**** Available records

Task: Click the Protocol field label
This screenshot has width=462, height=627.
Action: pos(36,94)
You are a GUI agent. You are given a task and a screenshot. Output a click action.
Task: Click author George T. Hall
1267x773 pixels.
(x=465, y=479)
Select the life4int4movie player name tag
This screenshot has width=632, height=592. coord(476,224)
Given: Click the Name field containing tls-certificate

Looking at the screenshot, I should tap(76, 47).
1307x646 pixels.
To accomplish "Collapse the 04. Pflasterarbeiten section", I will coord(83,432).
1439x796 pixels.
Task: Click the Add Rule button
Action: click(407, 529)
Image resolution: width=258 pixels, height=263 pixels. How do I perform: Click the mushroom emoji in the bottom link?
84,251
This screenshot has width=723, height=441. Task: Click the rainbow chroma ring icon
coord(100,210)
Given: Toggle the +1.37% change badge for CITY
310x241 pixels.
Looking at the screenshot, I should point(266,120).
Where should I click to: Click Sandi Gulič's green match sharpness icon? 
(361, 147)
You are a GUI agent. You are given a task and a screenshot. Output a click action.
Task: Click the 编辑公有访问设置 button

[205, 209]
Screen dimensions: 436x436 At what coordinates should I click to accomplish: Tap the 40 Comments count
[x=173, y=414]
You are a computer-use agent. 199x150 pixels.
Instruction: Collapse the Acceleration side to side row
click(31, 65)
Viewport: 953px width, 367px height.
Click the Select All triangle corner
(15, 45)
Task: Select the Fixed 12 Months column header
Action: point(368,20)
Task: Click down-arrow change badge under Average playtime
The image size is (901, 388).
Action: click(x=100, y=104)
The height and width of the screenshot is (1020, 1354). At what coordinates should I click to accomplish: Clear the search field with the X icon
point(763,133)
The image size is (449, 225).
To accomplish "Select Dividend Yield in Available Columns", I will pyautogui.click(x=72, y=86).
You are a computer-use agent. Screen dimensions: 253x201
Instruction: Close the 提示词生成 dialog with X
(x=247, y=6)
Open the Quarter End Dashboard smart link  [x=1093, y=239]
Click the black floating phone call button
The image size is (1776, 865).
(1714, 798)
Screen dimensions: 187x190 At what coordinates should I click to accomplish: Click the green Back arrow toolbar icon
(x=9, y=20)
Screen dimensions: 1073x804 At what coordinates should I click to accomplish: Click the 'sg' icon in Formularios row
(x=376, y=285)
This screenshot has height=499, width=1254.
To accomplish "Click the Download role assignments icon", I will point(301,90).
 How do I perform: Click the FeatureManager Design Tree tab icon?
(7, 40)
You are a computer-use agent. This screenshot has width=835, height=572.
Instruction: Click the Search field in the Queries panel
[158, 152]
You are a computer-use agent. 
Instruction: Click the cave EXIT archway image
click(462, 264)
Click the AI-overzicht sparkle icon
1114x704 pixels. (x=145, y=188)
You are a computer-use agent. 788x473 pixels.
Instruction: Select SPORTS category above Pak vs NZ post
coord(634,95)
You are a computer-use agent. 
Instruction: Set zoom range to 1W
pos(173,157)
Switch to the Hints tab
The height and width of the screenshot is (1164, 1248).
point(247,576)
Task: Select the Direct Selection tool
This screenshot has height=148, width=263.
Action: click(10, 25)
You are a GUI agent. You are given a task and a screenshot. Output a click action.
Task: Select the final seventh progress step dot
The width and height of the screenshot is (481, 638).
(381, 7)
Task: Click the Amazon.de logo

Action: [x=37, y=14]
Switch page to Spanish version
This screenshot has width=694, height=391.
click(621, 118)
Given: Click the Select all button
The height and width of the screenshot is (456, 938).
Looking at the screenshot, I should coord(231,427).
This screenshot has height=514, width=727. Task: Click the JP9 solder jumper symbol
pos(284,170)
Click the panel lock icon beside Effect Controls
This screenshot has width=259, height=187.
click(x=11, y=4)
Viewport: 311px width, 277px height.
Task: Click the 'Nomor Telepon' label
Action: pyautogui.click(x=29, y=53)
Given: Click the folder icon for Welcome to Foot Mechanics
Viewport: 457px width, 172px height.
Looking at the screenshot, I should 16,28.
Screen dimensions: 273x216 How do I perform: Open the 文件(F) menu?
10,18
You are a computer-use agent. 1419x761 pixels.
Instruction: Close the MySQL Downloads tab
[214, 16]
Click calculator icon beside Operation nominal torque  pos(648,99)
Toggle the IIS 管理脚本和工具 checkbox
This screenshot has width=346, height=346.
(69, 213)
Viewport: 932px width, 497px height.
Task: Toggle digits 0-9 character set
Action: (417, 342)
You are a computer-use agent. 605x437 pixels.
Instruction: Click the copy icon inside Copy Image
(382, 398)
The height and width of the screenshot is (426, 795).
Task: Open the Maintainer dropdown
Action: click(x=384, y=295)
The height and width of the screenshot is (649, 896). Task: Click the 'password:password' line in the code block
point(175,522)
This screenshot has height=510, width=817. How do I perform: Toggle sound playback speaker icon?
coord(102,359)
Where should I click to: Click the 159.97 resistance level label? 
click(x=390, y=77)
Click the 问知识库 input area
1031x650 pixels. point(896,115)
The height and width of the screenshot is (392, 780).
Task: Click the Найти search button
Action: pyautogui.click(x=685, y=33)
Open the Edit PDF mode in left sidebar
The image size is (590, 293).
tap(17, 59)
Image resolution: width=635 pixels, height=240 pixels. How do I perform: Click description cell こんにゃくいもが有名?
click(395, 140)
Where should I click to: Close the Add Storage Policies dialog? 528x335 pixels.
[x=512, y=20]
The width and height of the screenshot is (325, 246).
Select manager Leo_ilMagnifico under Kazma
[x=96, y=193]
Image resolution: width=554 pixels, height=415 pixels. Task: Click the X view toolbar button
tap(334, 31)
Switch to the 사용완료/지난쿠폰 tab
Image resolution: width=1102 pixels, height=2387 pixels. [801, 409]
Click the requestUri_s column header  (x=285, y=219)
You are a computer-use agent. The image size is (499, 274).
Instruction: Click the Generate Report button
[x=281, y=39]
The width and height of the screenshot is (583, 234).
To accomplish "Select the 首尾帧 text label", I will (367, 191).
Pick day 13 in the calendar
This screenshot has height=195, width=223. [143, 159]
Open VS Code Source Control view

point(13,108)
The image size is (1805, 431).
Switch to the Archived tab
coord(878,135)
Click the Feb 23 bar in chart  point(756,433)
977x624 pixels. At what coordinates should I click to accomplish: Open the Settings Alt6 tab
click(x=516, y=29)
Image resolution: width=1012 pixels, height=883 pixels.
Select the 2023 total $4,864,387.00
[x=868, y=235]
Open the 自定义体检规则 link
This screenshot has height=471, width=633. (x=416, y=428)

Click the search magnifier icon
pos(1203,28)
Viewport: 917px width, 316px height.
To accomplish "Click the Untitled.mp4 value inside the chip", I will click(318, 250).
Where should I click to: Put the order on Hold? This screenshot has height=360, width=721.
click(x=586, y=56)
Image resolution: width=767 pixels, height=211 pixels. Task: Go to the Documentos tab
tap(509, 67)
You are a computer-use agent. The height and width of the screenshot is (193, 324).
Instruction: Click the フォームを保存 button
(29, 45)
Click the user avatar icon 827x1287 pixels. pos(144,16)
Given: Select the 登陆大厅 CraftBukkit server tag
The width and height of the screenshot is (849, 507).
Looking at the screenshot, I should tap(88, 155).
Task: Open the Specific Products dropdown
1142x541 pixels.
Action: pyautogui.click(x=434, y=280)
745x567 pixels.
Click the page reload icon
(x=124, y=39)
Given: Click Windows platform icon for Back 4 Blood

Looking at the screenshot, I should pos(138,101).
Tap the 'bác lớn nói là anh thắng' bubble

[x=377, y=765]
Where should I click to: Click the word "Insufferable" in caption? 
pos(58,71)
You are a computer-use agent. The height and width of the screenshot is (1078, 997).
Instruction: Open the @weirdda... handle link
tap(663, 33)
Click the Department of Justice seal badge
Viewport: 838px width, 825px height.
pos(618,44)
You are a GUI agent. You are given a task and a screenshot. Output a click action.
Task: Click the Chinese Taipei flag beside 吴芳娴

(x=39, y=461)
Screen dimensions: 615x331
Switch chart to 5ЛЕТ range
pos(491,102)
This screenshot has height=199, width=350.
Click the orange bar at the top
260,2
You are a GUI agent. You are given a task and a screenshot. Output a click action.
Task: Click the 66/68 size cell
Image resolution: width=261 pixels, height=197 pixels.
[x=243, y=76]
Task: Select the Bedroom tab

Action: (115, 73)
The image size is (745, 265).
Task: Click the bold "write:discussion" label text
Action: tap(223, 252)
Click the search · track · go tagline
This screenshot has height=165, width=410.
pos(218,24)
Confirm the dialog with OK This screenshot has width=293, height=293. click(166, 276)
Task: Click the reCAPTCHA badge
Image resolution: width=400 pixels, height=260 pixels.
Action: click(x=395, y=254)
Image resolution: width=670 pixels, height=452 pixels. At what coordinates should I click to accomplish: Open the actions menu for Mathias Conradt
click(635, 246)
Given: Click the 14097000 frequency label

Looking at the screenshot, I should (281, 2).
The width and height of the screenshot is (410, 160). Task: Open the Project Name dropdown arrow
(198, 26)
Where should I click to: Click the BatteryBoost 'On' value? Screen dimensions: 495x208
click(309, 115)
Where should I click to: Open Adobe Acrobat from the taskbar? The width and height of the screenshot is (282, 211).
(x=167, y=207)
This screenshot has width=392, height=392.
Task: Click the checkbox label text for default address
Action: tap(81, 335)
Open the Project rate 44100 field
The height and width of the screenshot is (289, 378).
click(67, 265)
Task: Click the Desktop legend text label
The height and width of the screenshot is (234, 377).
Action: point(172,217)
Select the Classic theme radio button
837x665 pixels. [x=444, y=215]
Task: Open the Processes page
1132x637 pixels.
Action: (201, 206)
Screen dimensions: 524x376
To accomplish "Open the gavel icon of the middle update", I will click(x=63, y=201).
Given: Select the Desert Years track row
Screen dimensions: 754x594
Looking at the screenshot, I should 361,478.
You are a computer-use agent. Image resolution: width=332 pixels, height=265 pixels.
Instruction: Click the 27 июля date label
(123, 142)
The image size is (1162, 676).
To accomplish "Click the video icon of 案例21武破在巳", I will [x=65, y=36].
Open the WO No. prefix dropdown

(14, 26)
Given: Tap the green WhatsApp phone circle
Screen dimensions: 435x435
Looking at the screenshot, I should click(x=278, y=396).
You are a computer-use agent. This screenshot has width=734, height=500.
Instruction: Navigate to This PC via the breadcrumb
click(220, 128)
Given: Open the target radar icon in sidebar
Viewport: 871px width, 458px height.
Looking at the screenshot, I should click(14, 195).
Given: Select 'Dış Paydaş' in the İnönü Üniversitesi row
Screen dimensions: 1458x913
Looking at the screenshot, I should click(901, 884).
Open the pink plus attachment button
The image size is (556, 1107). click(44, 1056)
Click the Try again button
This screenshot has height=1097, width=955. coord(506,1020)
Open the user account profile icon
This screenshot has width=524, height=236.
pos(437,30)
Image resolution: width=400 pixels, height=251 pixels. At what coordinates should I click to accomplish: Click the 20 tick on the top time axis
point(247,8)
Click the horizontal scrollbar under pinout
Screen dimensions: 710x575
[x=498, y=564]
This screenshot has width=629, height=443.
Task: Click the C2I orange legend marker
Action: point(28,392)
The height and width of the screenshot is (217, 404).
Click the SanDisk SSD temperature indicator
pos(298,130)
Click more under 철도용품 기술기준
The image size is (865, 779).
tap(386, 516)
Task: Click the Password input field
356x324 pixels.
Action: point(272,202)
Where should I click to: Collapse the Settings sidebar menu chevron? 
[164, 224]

********

Task brief | Copy each line of the listing in which the word "user" can be found.

Result of the task |
Click the user avatar icon 827x1287 pixels. pos(144,16)
Open the user account profile icon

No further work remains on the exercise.